Assignment →
Could you please find each line in the records that contains the word "computer" and copy it?
:: Records for the exercise ::
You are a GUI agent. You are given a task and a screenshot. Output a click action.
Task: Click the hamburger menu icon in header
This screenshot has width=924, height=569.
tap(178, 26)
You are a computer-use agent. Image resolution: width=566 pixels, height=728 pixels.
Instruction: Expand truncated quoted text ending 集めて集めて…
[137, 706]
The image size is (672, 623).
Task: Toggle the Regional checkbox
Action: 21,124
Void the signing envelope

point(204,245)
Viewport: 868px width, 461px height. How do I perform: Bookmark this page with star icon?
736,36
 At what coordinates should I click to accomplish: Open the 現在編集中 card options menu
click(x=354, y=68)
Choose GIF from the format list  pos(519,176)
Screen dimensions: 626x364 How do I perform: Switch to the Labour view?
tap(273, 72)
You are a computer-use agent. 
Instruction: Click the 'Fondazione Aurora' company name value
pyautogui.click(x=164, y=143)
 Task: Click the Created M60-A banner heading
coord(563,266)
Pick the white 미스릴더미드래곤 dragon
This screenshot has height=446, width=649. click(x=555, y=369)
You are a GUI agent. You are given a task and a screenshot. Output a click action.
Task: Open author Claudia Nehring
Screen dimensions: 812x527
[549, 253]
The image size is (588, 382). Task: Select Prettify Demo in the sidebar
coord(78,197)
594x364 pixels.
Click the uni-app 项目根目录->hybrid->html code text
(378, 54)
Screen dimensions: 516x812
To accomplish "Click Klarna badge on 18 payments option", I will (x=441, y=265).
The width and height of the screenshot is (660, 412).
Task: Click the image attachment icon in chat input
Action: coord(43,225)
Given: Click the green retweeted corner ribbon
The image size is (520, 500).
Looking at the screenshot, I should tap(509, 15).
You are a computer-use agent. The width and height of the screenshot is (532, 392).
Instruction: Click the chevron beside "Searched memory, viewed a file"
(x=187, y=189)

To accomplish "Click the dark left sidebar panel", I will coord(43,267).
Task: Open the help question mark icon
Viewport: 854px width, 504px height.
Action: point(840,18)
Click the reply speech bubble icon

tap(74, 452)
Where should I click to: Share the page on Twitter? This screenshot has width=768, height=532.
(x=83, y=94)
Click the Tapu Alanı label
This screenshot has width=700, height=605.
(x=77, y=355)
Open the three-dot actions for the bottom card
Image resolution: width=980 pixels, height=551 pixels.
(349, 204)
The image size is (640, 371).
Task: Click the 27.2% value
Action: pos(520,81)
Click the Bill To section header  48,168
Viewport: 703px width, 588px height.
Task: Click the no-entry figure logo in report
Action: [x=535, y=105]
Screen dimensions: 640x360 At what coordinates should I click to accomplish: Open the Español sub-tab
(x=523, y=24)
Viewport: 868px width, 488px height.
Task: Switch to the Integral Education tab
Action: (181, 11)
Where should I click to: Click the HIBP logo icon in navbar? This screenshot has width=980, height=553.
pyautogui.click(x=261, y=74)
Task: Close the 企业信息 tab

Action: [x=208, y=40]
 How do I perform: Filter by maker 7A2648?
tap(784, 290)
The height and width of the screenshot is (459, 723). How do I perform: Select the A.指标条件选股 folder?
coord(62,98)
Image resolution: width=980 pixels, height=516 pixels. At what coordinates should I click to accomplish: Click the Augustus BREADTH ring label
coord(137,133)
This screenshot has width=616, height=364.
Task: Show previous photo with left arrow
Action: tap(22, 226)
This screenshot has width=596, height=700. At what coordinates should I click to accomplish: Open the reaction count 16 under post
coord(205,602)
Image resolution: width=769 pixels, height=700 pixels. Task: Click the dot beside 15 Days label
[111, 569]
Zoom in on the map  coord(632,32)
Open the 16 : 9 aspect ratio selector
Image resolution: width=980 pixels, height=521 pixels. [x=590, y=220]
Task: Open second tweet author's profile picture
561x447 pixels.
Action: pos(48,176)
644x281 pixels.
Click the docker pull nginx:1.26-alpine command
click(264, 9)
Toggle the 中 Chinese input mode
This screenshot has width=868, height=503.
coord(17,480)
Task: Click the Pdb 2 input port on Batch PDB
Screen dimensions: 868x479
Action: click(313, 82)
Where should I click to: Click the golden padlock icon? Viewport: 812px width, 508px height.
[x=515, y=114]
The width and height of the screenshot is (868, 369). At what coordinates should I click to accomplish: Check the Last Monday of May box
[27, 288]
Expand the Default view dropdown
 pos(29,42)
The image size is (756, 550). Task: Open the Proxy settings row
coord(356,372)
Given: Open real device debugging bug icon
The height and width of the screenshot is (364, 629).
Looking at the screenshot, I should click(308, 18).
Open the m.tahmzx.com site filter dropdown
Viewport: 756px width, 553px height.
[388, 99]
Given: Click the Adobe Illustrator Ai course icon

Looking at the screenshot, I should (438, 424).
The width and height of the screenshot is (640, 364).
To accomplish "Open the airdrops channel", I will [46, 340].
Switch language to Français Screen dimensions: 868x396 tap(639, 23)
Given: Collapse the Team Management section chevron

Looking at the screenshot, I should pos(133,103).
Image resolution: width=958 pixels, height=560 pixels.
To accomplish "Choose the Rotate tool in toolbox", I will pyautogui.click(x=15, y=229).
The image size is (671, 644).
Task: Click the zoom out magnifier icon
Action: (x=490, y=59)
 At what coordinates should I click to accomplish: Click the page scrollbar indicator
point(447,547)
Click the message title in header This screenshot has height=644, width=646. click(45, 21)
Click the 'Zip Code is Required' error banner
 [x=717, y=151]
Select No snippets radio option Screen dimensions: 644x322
:::
Worked solution →
You are a computer-use agent. Image resolution: width=566 pixels, height=728 pixels.
You are a computer-use agent. 
You are a computer-use agent. The width and height of the screenshot is (532, 392).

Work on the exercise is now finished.